Task item A
Please copy the passage from the health inequalities text, starting at "Since 2010, life" and ending at "result of COVID-19.".
Task item B
According to the health inequalities text, in which periods did life expectancy for poorer women in England fall?

Text provided

☆ ☆ ☆

Inequalities in health: What we know, what we need to do

Dr Jessica Allen 
Deputy director, UCL Institute of Health Equity

“COVID-19 will cause inequalities to worsen”

Marmot+10 found deteriorations in health and health equity in England, particularly in poorer communities and areas outside London and the South.

Since 2010, life expectancy improvements in England have stalled – something that has not happened since 1900. Health inequalities have increased, and for poorer women, life expectancy actually fell in 2010-12 and 2016-18. There are marked regional differences; the largest decreases were seen in the North East’s most deprived neighbourhoods, and the largest increases in London’s least deprived neighbourhoods. It is likely that social and economic conditions have undermined health, and these will almost certainly widen as a result of COVID-19.

The report assessed how policies, particularly austerity, have likely driven these deteriorations. It makes recommendations in several health equity domains – early years, education, working conditions and employment, income, welfare systems, and housing and communities – reversing cuts and making proportionately greater investments down the social gradient, as well as in the North and Midlands and ignored communities across England. It proposes government develop a health inequality strategy involving a cross-department cabinet-level group. This will become more critical as COVID-19 causes inequalities to worsen.

☆ ☆ ☆

(Data excerpts)
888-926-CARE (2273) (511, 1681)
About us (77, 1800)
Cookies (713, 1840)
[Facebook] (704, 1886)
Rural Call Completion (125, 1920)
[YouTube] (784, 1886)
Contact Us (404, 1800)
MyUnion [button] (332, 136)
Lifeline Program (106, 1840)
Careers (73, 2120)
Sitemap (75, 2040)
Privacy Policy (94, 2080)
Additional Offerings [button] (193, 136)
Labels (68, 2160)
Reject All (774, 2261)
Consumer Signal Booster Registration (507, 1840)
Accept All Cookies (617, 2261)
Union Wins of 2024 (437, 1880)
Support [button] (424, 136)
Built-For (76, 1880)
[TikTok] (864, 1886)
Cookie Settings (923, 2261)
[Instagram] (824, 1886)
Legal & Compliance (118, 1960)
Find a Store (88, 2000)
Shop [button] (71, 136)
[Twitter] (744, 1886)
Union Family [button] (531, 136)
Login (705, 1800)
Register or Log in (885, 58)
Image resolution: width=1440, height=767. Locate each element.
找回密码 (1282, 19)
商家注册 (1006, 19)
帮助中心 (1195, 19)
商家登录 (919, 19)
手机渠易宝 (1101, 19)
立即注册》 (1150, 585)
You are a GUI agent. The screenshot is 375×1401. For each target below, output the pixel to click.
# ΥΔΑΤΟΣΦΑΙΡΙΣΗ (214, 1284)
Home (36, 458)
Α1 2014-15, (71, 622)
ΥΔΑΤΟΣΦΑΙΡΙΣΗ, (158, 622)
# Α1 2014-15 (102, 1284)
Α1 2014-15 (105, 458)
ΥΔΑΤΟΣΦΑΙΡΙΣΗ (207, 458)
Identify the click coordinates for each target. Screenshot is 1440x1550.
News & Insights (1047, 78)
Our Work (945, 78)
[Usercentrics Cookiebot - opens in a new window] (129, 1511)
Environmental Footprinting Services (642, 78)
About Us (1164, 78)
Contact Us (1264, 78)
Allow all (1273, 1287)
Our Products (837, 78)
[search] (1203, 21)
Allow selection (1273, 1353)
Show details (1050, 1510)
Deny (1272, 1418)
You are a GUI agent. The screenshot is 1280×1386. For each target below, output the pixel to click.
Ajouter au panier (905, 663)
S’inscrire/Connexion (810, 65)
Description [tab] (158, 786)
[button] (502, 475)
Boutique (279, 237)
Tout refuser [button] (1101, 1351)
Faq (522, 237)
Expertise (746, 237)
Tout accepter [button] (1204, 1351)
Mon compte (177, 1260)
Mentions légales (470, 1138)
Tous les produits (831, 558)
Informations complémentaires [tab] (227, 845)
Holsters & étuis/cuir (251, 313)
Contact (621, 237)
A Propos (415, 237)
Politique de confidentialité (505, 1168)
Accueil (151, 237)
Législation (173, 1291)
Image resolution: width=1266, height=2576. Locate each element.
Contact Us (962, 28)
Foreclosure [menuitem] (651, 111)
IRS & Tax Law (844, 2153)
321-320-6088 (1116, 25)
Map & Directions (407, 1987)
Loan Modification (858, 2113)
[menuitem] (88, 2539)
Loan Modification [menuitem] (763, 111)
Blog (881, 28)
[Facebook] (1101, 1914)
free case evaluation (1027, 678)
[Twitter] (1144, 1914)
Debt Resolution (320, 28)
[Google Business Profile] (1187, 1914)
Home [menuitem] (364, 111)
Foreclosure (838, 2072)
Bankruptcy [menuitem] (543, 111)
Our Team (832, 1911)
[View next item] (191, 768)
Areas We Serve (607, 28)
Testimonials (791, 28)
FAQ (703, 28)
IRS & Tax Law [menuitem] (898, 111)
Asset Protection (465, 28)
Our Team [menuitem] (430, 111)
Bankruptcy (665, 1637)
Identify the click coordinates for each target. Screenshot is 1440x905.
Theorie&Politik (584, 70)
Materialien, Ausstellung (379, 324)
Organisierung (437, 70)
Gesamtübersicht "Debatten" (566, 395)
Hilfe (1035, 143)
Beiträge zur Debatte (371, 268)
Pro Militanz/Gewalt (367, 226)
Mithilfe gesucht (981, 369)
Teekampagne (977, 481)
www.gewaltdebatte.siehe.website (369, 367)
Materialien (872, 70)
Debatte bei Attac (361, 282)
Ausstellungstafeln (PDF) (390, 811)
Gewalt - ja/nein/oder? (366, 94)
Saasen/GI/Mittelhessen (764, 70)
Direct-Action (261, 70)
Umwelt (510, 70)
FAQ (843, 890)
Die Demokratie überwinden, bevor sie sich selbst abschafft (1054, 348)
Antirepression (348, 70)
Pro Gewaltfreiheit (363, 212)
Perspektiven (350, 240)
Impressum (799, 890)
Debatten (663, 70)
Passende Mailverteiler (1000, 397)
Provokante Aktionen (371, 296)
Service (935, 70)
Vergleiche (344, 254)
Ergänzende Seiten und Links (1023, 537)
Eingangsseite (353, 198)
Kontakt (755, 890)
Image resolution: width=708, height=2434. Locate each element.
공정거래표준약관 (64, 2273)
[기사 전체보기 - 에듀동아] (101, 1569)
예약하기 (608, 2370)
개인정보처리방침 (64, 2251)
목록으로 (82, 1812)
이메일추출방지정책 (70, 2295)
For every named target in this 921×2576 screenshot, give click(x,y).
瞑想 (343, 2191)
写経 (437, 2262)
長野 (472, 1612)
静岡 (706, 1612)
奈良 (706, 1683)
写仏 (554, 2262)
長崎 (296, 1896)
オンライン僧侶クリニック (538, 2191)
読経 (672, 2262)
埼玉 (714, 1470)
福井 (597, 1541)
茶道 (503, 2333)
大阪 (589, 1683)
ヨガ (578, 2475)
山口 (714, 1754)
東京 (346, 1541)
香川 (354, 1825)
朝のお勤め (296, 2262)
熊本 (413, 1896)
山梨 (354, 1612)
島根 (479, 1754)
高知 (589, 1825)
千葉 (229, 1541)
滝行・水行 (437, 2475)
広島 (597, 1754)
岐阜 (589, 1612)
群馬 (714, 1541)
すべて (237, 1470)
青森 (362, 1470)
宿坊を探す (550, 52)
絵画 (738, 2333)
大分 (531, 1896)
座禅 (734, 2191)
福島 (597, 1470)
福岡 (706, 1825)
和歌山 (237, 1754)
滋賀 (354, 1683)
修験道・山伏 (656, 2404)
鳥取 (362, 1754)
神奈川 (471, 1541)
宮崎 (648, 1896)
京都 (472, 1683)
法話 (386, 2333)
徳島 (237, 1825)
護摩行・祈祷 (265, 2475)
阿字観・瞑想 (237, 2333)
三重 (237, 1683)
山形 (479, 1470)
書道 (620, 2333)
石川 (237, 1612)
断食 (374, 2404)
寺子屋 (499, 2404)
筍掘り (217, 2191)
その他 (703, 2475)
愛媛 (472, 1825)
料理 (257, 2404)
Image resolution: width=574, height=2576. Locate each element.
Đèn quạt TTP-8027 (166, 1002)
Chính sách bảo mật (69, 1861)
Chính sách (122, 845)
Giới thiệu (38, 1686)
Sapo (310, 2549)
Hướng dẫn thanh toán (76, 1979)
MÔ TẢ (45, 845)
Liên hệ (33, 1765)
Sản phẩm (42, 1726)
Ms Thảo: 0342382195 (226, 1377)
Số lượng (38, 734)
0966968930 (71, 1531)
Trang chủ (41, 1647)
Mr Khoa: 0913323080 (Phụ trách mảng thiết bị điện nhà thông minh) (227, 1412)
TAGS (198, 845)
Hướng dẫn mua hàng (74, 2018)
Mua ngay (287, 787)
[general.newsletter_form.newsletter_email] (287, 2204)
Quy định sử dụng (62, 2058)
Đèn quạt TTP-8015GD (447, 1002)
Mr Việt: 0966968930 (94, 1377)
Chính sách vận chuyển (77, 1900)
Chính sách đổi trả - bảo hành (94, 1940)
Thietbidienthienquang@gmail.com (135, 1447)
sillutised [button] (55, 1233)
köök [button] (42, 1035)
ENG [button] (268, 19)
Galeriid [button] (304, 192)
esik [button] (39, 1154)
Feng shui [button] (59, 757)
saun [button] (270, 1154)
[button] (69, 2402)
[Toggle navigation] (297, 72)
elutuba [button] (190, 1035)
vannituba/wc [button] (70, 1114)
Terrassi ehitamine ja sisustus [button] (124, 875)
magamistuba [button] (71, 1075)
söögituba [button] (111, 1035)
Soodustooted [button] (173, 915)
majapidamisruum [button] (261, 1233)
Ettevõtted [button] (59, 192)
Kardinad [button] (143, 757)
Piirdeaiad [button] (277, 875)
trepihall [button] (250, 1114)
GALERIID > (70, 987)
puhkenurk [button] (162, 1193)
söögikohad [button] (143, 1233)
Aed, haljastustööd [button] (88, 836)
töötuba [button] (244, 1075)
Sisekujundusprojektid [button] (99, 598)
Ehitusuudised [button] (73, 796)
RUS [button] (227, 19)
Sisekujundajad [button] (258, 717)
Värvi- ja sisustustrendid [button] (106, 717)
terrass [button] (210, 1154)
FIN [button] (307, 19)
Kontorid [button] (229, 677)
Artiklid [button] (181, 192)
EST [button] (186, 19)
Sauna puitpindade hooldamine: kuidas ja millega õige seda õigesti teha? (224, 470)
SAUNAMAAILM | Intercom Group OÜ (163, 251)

☆ ☆ ☆

Exercise output A
Since 2010, life expectancy improvements in England have stalled – something that has not happened since 1900. Health inequalities have increased, and for poorer women, life expectancy actually fell in 2010-12 and 2016-18. There are marked regional differences; the largest decreases were seen in the North East’s most deprived neighbourhoods, and the largest increases in London’s least deprived neighbourhoods. It is likely that social and economic conditions have undermined health, and these will almost certainly widen as a result of COVID-19.

Exercise output B
2010-12 and 2016-18.